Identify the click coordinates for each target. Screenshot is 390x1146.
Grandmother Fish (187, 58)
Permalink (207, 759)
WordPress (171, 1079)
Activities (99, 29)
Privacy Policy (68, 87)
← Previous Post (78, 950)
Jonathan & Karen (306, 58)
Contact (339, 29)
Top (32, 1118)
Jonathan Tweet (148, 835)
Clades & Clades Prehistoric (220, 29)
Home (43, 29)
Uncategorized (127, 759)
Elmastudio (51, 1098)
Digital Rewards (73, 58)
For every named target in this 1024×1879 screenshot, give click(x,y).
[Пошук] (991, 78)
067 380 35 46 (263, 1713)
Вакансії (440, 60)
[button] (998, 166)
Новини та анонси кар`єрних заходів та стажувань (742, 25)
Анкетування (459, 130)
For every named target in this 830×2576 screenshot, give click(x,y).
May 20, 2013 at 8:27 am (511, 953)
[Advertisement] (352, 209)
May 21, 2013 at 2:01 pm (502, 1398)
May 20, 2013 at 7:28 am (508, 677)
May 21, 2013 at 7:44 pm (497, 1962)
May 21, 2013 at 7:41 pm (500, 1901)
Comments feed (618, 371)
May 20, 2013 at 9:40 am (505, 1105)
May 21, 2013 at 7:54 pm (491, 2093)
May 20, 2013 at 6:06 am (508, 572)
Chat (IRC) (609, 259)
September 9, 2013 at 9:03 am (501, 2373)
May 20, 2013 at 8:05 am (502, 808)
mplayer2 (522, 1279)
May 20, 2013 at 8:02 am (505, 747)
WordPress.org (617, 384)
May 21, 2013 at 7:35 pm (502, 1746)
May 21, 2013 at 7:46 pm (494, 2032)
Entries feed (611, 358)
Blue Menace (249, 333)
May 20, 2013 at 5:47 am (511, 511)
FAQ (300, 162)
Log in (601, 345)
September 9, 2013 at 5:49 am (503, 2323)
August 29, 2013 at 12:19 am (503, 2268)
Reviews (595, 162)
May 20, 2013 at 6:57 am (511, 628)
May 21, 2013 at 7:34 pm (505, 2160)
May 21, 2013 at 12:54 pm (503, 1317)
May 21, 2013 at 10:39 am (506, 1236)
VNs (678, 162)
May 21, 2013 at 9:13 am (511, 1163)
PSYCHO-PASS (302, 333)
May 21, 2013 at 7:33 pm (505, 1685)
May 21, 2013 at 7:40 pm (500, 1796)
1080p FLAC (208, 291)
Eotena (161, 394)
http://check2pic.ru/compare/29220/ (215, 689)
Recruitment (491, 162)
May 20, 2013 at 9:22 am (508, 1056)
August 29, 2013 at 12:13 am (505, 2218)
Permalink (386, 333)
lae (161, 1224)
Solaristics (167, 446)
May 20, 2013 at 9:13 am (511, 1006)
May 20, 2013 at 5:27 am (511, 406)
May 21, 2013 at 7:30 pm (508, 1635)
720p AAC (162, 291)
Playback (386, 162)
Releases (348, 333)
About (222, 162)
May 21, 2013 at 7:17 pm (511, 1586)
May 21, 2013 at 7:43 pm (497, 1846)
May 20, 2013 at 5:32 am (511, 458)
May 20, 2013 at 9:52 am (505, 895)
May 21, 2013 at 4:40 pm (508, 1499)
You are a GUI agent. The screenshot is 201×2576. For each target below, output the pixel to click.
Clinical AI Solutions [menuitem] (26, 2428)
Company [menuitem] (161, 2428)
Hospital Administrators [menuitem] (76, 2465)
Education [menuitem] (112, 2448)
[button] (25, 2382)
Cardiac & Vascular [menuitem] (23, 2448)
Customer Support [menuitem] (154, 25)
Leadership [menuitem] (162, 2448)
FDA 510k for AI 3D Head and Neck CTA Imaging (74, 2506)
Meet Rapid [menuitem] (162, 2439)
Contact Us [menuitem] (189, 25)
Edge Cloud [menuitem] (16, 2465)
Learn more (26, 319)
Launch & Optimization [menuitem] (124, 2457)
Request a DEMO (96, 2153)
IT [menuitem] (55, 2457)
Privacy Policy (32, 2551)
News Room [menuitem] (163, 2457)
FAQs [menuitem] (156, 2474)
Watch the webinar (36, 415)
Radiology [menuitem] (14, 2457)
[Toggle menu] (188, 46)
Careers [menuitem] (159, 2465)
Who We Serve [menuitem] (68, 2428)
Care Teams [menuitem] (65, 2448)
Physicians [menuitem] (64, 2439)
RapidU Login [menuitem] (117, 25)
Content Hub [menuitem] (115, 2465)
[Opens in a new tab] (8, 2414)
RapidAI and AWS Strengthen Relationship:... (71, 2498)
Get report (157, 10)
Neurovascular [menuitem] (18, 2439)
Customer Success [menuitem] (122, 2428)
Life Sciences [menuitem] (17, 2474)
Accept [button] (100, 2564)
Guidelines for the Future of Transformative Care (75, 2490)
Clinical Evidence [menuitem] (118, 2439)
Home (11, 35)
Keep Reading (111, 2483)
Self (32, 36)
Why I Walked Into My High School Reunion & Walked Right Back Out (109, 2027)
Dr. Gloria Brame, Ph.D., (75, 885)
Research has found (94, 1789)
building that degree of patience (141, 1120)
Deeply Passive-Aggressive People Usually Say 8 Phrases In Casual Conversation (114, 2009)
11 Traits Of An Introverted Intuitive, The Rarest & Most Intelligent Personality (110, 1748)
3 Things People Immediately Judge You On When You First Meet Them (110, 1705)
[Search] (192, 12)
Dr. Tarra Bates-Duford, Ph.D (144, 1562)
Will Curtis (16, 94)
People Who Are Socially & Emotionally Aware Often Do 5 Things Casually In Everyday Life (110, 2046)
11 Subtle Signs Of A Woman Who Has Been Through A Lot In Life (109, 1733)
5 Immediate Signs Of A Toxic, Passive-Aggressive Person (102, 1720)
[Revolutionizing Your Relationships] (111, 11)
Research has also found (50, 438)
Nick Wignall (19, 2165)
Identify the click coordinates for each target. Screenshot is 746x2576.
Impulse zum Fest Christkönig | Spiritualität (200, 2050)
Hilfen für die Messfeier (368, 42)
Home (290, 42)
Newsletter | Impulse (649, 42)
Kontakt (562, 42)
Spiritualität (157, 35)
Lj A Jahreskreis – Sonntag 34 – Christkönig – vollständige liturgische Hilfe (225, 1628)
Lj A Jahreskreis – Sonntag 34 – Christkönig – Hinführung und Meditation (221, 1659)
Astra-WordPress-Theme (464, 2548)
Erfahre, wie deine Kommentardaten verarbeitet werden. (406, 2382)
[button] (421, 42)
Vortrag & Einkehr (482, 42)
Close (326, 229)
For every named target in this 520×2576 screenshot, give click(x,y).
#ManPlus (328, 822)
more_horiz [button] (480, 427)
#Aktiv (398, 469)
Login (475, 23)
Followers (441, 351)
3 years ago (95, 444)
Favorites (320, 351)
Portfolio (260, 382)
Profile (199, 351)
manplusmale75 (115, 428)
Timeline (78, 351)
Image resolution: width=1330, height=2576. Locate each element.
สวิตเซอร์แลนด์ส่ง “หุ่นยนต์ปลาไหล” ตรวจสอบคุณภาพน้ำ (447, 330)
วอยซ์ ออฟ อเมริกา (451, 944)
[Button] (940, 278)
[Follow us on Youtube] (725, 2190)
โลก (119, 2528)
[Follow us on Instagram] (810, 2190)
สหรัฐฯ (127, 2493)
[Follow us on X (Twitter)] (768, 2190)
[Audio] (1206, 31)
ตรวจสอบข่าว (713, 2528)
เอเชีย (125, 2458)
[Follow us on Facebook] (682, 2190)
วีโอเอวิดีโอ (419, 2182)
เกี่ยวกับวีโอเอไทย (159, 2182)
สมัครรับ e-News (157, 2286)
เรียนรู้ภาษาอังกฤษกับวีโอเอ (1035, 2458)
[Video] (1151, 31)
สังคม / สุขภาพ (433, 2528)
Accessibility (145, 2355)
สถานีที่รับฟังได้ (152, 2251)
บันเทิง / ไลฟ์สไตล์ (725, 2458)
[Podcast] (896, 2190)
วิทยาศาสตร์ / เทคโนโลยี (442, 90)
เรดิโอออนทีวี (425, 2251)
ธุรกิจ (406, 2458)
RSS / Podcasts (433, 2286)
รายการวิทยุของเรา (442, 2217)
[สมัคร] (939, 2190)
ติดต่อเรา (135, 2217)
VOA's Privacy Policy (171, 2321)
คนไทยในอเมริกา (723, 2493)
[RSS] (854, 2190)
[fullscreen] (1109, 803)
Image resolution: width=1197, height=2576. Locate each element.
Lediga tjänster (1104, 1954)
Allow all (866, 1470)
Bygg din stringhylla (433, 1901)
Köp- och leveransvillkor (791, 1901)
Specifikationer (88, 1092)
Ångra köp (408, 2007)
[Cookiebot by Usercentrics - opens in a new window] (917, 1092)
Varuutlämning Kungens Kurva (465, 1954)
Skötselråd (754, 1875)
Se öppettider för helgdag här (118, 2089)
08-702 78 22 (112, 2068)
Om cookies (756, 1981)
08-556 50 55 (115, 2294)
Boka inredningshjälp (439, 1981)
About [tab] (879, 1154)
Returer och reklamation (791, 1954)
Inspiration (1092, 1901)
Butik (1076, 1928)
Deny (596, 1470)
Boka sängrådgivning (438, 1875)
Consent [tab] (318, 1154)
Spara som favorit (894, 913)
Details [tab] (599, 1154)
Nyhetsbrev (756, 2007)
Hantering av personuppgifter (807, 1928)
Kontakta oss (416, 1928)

══════

-- Brief --
In the records above, locate the line that contains "Deny (596, 1470)". Repeat it and every line after it, exactly, and nothing else.

-- Exercise output --
Deny (596, 1470)
Boka sängrådgivning (438, 1875)
Consent [tab] (318, 1154)
Spara som favorit (894, 913)
Details [tab] (599, 1154)
Nyhetsbrev (756, 2007)
Hantering av personuppgifter (807, 1928)
Kontakta oss (416, 1928)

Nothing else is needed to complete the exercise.